II am totally and completely frustrated that after all these years, and all the technology out there, the brilliant Mac software developers have still not come up with a speech-to-text system that will automatically transcribe third party recorded interviews.
My job involves a huge amount of transcription of digitally recorded interviews with people and this task of transcribing interviews is enormously boring, time consuming and mind-numbing.
Because of timelines and the nature of the work, I can't email the work off to some person in India doing it for three dollars an hour or whatever ... I need a machine that can do it and it is a perfect job for a machine ... I want software to take it so I can concentrate on the more creative stuff.
The transcription systems that are out there, like iListen and ViaVoice are totally useless to me because they only work on the principle of first "training" the software on your voice, and your voice inflections. And obviously, I don't need software to recognize my voice ... i need it to recongize other people's voices and I need software that can do this without needing to be "trained."
And I recognize that such software will make mistakes ... but I don't need a *perfect* system because I have to edit the words after they are transcribed anyway. What I need is a system that will reduce the laborious task of transcribing because it can more or less recongize other people's voices, make sense of it and give me a transcription that is pretty close to what was said.
I know that what I am asking for is a very complicated and a very sophisticated task for software because every voice is different and we all tend to run our sentences together ... and it's complicated because some people say Tomaaaato and some people say tomito and and some people talk a mile a minute and others speak veeeeeeeery sloooooowly. Not to mention dealing with all the different foreign accents in just the English language.
But I have been thinking about the various ways around these problems and I have a few ideas
(I don't write software so I can't do it, but if there is a developer out there who can do it, I'd be very appreciative!)
What I am thinking is... why not break this problem down into several steps?

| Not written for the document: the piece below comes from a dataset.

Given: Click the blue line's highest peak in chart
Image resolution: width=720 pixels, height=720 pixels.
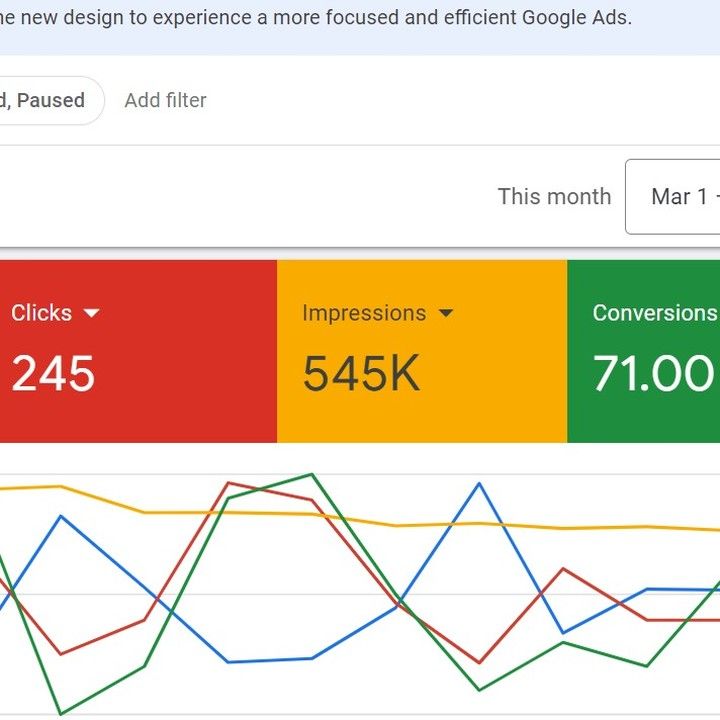Looking at the screenshot, I should tap(479, 484).
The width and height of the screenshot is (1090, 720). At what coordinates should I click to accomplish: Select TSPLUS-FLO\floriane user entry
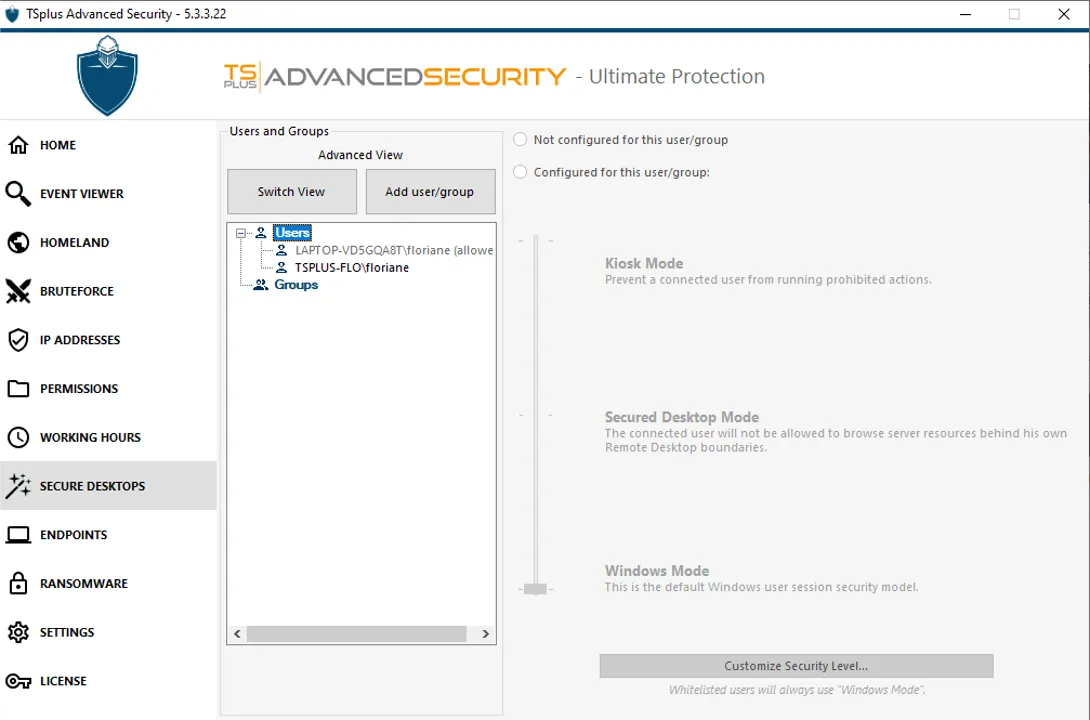(x=351, y=268)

1) Develop the software that will take a digital recording someone's natural speech and basically "flatten" it out so that it sounds just like one of the computer generated voices ... like "Bruce" or whatever ...
There are various existing sound applications that can change the tone, pitch, speed, etc. of sound... so I am thinking that this first step shouldn't be too, too, far beyond today's technological capability.
2) Once you have done that, then all you have to do is pre-train the speech-to-text software to recognize the above "voice," ... so you provide a pre-trained system with an in-built decent vocabulary/dictionary plus the ability for the user to add new words to that vocabulary/dictionary.
3) I run my interviews through this software ... the software autmatically does step one, and then step two and gives me the result.
Yes, it might be slow and take a bit of time, but it should certainly save me hours of transcription time.
Any thoughts on this?? Can it be done? Has anybody tried anything remotely approaching this?